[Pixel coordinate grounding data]
◇ ◇ ◇ ◇ ◇ ◇ ◇
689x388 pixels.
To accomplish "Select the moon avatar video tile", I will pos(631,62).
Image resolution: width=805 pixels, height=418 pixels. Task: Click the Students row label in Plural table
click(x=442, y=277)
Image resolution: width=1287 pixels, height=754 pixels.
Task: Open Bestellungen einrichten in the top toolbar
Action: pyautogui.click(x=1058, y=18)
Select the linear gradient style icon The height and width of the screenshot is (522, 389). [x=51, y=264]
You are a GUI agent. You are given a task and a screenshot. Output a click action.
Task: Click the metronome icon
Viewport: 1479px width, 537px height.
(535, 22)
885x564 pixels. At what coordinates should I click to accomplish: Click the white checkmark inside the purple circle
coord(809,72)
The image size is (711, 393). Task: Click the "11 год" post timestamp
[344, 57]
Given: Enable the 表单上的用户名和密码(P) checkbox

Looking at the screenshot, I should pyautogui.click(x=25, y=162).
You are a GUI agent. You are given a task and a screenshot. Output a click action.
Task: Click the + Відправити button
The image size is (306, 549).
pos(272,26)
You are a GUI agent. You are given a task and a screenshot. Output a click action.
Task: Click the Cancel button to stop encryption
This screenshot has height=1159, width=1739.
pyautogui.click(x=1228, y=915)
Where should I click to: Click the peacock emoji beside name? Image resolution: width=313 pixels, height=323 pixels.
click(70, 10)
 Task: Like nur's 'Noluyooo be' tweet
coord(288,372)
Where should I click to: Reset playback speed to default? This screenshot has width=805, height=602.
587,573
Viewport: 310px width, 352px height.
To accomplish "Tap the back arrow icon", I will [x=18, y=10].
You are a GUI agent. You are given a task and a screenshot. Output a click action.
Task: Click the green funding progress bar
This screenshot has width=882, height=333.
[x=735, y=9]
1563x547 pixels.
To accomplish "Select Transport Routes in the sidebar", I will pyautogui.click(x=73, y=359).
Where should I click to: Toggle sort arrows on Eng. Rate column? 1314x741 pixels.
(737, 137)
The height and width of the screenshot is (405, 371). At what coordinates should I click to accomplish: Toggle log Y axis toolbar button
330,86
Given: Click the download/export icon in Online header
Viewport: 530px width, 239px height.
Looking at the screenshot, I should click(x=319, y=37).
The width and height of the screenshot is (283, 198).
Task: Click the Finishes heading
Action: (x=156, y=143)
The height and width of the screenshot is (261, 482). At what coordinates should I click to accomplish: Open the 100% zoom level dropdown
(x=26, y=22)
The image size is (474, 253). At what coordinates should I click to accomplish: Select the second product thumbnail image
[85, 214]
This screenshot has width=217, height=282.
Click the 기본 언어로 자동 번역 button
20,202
◇ ◇ ◇ ◇ ◇ ◇ ◇
[WORK TASK]
Copy out the records above exactly.

[EXERCISE RESULT]
689x388 pixels.
To accomplish "Select the moon avatar video tile", I will pos(631,62).
Image resolution: width=805 pixels, height=418 pixels. Task: Click the Students row label in Plural table
click(x=442, y=277)
Image resolution: width=1287 pixels, height=754 pixels.
Task: Open Bestellungen einrichten in the top toolbar
Action: pyautogui.click(x=1058, y=18)
Select the linear gradient style icon The height and width of the screenshot is (522, 389). [x=51, y=264]
You are a GUI agent. You are given a task and a screenshot. Output a click action.
Task: Click the metronome icon
Viewport: 1479px width, 537px height.
(535, 22)
885x564 pixels. At what coordinates should I click to accomplish: Click the white checkmark inside the purple circle
coord(809,72)
The image size is (711, 393). Task: Click the "11 год" post timestamp
[344, 57]
Given: Enable the 表单上的用户名和密码(P) checkbox

Looking at the screenshot, I should pyautogui.click(x=25, y=162).
You are a GUI agent. You are given a task and a screenshot. Output a click action.
Task: Click the + Відправити button
The image size is (306, 549).
pos(272,26)
You are a GUI agent. You are given a task and a screenshot. Output a click action.
Task: Click the Cancel button to stop encryption
This screenshot has height=1159, width=1739.
pyautogui.click(x=1228, y=915)
Where should I click to: Click the peacock emoji beside name? Image resolution: width=313 pixels, height=323 pixels.
click(70, 10)
 Task: Like nur's 'Noluyooo be' tweet
coord(288,372)
Where should I click to: Reset playback speed to default? This screenshot has width=805, height=602.
587,573
Viewport: 310px width, 352px height.
To accomplish "Tap the back arrow icon", I will [x=18, y=10].
You are a GUI agent. You are given a task and a screenshot. Output a click action.
Task: Click the green funding progress bar
This screenshot has width=882, height=333.
[x=735, y=9]
1563x547 pixels.
To accomplish "Select Transport Routes in the sidebar", I will pyautogui.click(x=73, y=359).
Where should I click to: Toggle sort arrows on Eng. Rate column? 1314x741 pixels.
(737, 137)
The height and width of the screenshot is (405, 371). At what coordinates should I click to accomplish: Toggle log Y axis toolbar button
330,86
Given: Click the download/export icon in Online header
Viewport: 530px width, 239px height.
Looking at the screenshot, I should click(x=319, y=37).
The width and height of the screenshot is (283, 198).
Task: Click the Finishes heading
Action: (x=156, y=143)
The height and width of the screenshot is (261, 482). At what coordinates should I click to accomplish: Open the 100% zoom level dropdown
(x=26, y=22)
The image size is (474, 253). At what coordinates should I click to accomplish: Select the second product thumbnail image
[85, 214]
This screenshot has width=217, height=282.
Click the 기본 언어로 자동 번역 button
20,202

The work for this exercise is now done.